## Requirements
**1.** From the kayak review, list each measurement given under "Size and weight" with its value.
**2.** Turn the paragraph in the kayak review beginning "Being a sit on top kayak" into a short bulleted list that keeps its main facts.
**3.** Please pick up the kayak review after its last sentence and carry it on in the same voice.

Start of Article

Have a great reputation - time for a review. Comon Dodge, Leftie, wearebeingwatched 8)
Here you are then Andrew....see below mate.

The Perception Swing is now no longer in production so any potential new owners will have to buy one on the second hand market where although unchanged in production for about 15 years they seem to have a good following and still range from $600 to about $1200 depending on age, condition, and fit out....but note regardless of year it is the same hull with only variation on things like footrests.
100_0186 (Medium).jpg


Size and weight
Length 4.01m.......Beam 76cms.........Weight 24 kgs..........Capacity 170 kgs [but suspect you can jack up both weights]

Cockpit
Being a sit on top kayak it has 4 scuppers in the footwell, and two in the seat, it has adjustable footrests, and these also control the rudder if one is fitted, on the gunwales there are set of moulded in deck attachment points for use of thigh straps, and also attachments points for the seat.
The cockpit area also has a ridiculous 5" hatch and net bag [which was gone within a week of me buying my yak 4 years ago], and also a depression for holding a drink bottle [its great if you like drinking hot water, one outing and that was stopped]
The seat is wide enough for a fat arsed paddler, and the tall user should also find the length adequate although one WA AKFFer took out the footrest to be comfortable.
Because the seating position gives a low centre of gravity [and is an aid to the boats stability] at 90 kgs I have a few mms of water over the seat, and about 30mm at the feet scuppers....although kayaking is a wet sport I choose to plug the 6 scuppers and have a completely dry boat with no change in free board or stability.
The rear tank well has 4 scuppers which admit about 15mms of water with me and my clutter on board

In hull storage
A 10" rubber lidded hatch on the bow, and another on the rear deck [this was an extra in early boats] give access into the hull on the water, and with the bag out you have limited access through the small hatch in the cockpit....personally I only access the bow on shore, but can use the rear hatch easily sitting side. saddle

Ability to customize 9/10
In a nut shell they are a dream to modify with DIY projects if you are happy to use a drill and saw. my swing is possibly the most chopped up swing on the forum, having bolts through the bottom, screws through the side for paddle holder, and holes galore along the decks and a huge timber hatch to replace the 5" hatch.

End of Article
Start of Source excerpt

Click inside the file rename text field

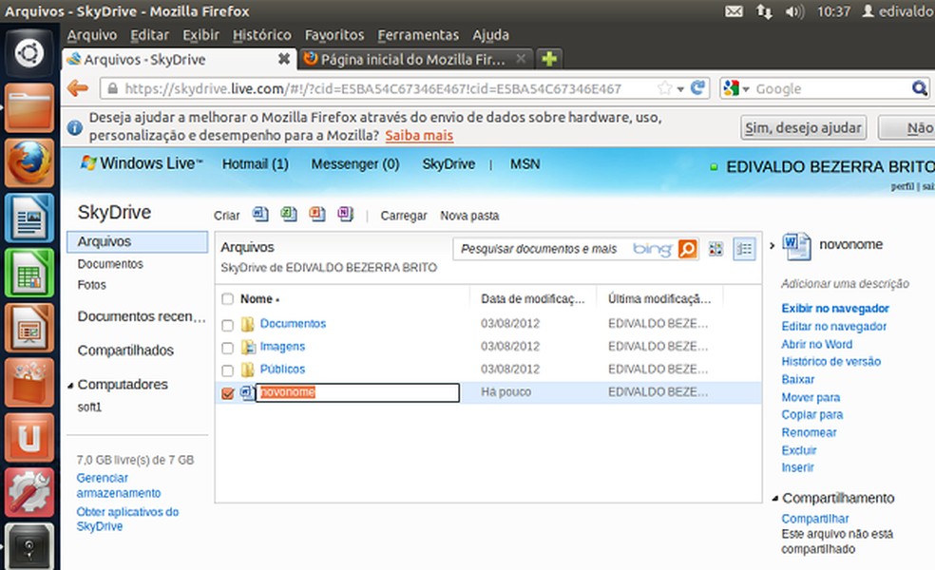pyautogui.click(x=356, y=392)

End of Source excerpt

## Replies
**1.**
- Length: 4.01m
- Beam: 76cms
- Weight: 24 kgs
- Capacity: 170 kgs

**2.**
- Sit-on-top design with four scuppers in the footwell and two in the seat
- Adjustable footrests, which also control the rudder if one is fitted
- Molded-in deck attachment points on the gunwales for thigh straps
- Attachment points for the seat

**3.**
Best aspects 8.5/10
For a boat to remain popular for 15 years speaks for itself, it is great in any conditions with good primary and secondary stability, sitting side saddle is no concern.
They are happy in the surf [although no match for SA skis], and good in estuary and streams and can be easily turned around in its own length.
They track nicely without a rudder if not fitted.

Worst aspects 6/10
Think modern kayaks have better access into the hull through the cockpit hatches, and although I used the small one for about 3 years find my largs hatch mod a major improvement to the boat and feel the swing would have had a far longer life if it had been professional upgrade by the manufacturer, but plainly the sale by Perception to Mission had other goals.

Here are the AKFF Swings to this point viewtopic.php?f=14&t=5628

Plainly I have a bias in reviewing the swing as it ticks all the boxes for my needs over 4 years of use in all conditions, but in considering my ratings comments I have had a trial runs on the following yaks [certainly some very briefly]....Scupper Pro*, Pacer, Quest, Outback, Revo, Catch 390, 2 x Stealth, Profish*, Tarpon 12* and Prowler Elite 4.5.

I would happily buy another Swing, and of the boats listed above those marked with an * were also enjoyed.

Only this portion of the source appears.